→ Extrait du document
- - - -

Et si vous tentiez une cure à Aix-les-bains ? Oubliez les eaux pures, si en juillet vous venez sur l'esplanade du lac du Bourget, c'est bel et bien pour une cure de son ! Pour sa 17ème édition, le festival Musilac propose une programmation colossale sur 3 scènes pour 4 jours de festivités. Avec une moyenne de 30 000 visiteurs par soir, l'événement savoyard a bien sa place dans la cours des grands. Un peu méfiants sur une organisation de telle envergure et dubitatifs, nous avons décidé d'en avoir le cœur net. Plongeons à présent dans ce qui est sans doute le plus grand événement pop-rock de la région Auvergne-Rhône-Alpes.
Jour 1. Jeudi 11 juillet. 18h11, prologue sauce vocoder et Génépi
A peine arrivé qu'on règle les démarches habituelles : bouchons d'oreilles et le, au combien utile, "cashless". Pour ce dernier, deux systèmes sont disponibles sur place : les bracelets pucés du fest ou le système du téléphone via un QR code. On a d’ores et déjà raté Gringe, sob. On était bien curieux. Mais on reste dans le thème avec le rap des bretons de Columbine et leur flow poétique. Leur style singulier séduit toujours autant la jeune génération. Après, le vocoder… t'aimes ou t'aimes pas. C’est pourquoi, pour se mettre dans le bain on rouille plutôt la buvette de droite, côté “montagne”, la préférée des locaux à ce qu'on nous a dit. D’ailleurs "Savoie représente", quelques bérets sont dans la place et les plus malins auront fait rentrer du Génépi pour pimper leur bière. On enchaîne avec la pop de Boulevard des Airs. On ne connaissait pas, une ptite découverte qui passe bien. Vivement la suite !
20h41, côté "Montagne", prêt à déguster !

- - - -

→ Extraits des données
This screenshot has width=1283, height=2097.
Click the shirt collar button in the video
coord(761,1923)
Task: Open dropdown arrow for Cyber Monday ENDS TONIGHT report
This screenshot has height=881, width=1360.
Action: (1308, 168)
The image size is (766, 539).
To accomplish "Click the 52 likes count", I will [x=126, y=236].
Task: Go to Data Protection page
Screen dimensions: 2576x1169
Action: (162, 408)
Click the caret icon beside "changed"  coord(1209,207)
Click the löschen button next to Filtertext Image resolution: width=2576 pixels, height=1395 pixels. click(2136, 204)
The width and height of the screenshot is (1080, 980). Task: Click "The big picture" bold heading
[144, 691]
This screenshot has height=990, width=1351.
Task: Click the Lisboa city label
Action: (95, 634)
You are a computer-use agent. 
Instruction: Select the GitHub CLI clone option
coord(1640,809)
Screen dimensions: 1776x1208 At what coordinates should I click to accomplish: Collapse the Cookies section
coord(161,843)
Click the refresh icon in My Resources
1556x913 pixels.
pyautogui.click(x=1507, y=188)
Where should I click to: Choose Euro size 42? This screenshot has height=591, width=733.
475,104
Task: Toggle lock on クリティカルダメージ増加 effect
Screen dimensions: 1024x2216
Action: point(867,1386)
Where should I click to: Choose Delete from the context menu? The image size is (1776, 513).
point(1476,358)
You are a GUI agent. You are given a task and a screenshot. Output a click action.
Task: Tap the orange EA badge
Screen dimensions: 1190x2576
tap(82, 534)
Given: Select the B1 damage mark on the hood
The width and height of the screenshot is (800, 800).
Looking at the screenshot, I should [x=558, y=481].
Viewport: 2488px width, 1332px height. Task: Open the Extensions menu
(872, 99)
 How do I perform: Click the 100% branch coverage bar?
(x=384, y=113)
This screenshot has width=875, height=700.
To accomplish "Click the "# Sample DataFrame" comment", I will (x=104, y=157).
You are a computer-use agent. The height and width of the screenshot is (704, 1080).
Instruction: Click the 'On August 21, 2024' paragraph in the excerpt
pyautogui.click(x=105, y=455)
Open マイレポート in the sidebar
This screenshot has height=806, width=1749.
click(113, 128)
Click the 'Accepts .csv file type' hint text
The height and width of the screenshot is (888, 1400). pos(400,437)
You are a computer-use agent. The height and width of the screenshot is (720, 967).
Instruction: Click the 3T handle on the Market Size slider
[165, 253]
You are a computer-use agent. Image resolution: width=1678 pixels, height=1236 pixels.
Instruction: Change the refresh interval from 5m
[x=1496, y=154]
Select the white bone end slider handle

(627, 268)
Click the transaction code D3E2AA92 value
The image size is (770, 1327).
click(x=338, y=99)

- - - -

→ Consigne
Reprenez le compte rendu du festival Musilac à la suite de sa dernière phrase, « 20h41, côté "Montagne", prêt à déguster ! ». Les lignes ne sont pas utiles ici.

→ Réponse rédigée
S’en suit Garbage qui nous replonge dans les années 90. Ça fait toujours le taf après toutes ses années. On regrettera quand même le son un peu brouillon des guitares. Pas de quoi nous couper l'appétit pour autant : wraps, burgers, tartiflettes, argentin, tex-mex, caribéen, pizzas, flamenkuches, etc. on a décidément l'embarras du choix à Musilac ! On penche direct pour le stand Asie du sud avec un pad thaï et 2 nems en sus pour 13€. Pas donné et plutôt quelconque, mais copieux du moins. Nos camarades du soir craquent pour des churros à 5€ la dizaine. Va falloir ingurgiter tout ça au plus vite car arrive le set très attendu de Thirty Seconds to Mars. Le son est à la hauteur de l’affiche, ça envoie sévère et les frangins Leto feront monter beaucoup de monde sur scène. Les tubes sont relégués au vestiaire pour donner le champ libre à leur nouvel album.
22h54, can't hold us !
On sent que le fest trépigne à présent, tout le monde en attend beaucoup de Macklemore. Comme à son habitude le MC ricain a fait le show aidé de ses danseurs et ça a pris. Pourtant, étrangement, alors que tout le monde s’attendait à une véritable explosion, le son est bien plat par rapport aux autres artistes. On peut même se parler en fosse sans forcer. Ajoutez à cela la fréquentation moindre d'un jeudi et l'on n'aura pas exactement le "zbeul" escompté. La soirée se terminera en douceur avec Thylacine. On profitera de son electro vagabonde et nostalgique. Après avoir multiplié les belles rencontres à la buvette, on se rentre faisant l’impasse sur Süeür.
Jour 2. Vendredi 12 juillet. 19h55, trip-hop et triple hop
Des galères de train et une semaine chargée nous contraignent à ne nous retrouver qu’en début de soirée, chagrinés d’avoir raté Hyphen Hyphen. Trève de pleurnicherie, la soirée du vendredi s’annonce toujours comme la véritable entrée en matière. D'ailleurs, sur place, beaucoup de gens sont déguisés. A 20h05 on commence avec le trip-hop de Morcheeba. La chanteuse est toujours aussi envoûtante. Leur style a évolué en live, moins "ché-per", beaucoup plus solaire et grand public que ce qu'on avait pu voir au festival Décibulles en 2014. On appréciera une jolie reprise de Bowie. Autour de nous, le festival est déjà rempli et les buvettes tournent à plein régime. Sur le site on recense d'ailleurs cinq bières différentes, mais aussi un bar à vin et un autre à mojitos.
20h51, cheers buddy !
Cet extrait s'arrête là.